Revilatizing Allston-Brighton

Last year, Brighton Centered blogger Mike Pahre noted that City Council candidate Alex Selvig was advertising on the Google search engine to direct people to AlexSelvig.com.

Now someone associated with the Charlesview Apartments is using the same approach and paying money to Google every time someone clicks on their sponsored link, which informs us that Charlesview is "Revilatizing Allston-Brighton".


Not only are the people responsible for this bad spellers, they are also surprisingly secretive. The charlesview.org domain is registered to domainsbyproxy.com - a company whose purpose is to conceal the normally public information about website registration and whose slogan is "Your identity is nobody's business but ours". What is there to hide?

Brighton Based Biofuels

The North Brighton building on Western Ave (formerly known as the Citizen's Bank building) is home to Mascoma Corp, a company researching cellulosic biofuels. Today they hosted Governor Patrick for the signing of the Clean Energy Biofuels Act.

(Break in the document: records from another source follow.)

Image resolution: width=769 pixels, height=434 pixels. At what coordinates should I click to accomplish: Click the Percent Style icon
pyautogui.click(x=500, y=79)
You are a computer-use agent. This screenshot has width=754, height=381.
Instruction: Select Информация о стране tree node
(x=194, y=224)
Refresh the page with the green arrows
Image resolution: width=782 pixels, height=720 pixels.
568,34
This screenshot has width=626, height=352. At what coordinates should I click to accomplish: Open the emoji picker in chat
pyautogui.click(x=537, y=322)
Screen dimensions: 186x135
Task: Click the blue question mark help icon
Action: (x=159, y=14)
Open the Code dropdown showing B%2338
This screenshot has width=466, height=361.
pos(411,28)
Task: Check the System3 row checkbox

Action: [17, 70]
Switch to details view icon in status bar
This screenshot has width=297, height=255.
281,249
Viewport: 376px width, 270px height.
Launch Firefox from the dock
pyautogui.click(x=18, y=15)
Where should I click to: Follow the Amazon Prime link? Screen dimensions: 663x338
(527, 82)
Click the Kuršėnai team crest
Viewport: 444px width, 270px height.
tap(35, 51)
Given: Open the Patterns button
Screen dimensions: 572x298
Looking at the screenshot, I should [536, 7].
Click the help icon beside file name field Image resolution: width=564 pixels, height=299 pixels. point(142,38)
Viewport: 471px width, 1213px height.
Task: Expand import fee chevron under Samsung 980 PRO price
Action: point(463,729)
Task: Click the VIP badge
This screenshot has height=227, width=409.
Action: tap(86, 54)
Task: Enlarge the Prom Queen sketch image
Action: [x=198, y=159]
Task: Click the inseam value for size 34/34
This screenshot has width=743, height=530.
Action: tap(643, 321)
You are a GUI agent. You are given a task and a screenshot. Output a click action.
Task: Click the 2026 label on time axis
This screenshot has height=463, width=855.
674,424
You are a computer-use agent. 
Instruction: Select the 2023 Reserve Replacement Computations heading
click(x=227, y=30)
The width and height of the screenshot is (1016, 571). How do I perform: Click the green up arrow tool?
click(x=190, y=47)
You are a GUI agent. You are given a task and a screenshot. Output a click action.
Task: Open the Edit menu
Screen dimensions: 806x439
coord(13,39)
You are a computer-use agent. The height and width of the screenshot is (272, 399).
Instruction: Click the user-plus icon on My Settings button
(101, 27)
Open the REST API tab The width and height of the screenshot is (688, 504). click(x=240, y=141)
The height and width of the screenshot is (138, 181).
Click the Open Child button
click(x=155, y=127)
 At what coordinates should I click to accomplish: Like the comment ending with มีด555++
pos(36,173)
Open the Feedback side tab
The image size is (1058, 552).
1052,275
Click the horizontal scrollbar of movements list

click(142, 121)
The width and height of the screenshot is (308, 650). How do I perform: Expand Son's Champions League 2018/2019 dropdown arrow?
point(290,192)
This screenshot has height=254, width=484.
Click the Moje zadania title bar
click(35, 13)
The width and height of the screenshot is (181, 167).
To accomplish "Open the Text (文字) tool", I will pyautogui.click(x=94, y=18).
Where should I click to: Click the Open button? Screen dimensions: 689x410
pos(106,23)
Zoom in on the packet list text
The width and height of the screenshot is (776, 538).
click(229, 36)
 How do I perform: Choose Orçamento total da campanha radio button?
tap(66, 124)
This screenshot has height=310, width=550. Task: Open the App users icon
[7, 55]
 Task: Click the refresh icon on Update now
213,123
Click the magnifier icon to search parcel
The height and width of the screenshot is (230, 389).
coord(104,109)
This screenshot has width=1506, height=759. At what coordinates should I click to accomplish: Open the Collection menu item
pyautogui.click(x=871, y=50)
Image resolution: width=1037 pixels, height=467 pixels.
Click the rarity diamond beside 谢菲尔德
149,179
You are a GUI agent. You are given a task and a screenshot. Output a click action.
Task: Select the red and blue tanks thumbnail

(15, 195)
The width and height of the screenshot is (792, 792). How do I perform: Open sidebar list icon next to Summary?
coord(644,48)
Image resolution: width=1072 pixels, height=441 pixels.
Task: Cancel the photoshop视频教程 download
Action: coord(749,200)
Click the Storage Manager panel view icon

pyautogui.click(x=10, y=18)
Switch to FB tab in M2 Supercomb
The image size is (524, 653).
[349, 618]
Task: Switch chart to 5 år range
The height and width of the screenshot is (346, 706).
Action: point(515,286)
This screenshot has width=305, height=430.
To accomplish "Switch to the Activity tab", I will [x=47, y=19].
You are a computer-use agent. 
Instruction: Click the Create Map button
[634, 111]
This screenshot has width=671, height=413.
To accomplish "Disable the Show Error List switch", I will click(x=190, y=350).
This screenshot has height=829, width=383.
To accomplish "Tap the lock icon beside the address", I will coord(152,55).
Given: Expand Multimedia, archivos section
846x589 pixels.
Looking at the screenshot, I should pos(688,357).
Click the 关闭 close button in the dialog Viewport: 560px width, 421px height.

Patrick signs biofuels law - The Green Blog - A Boston Globe blog on living Green in Boston

Everett St site prep today, planting this weekend - Please join us

On Saturday and Sunday, from 9am to noon, the Allston Brighton North Neighbors Forum project to rehabilitate this Everett St slope will become reality. We will be planting trees and other plants between Lincoln and Adamson Streets to begin the conversion of this neglected urban land into a safe and attractive part of our neighborhood. Everyone is welcome to be part of this project, and tools and refreshments will be provided.

Today on the site, some much needed preparatory work is being done, courtesy of Harvard University. The old juniper bushes had some serious root systems that needed to be removed before anything new could be planted. We are fortunate that Harvard has provided this heavy machinery and work crew to remove the roots and help create a fertile home for the new plants.

Looking for adventure at the Harvard Ed Portal

The attention being given to Harvard's new "Education Portal" in Allston hasn't been as breathless as the coverage of Obama's trip to Europe, but I was surprised to see that the opening of the portal was the lead story in the current edition of the Allston/Brighton TAB.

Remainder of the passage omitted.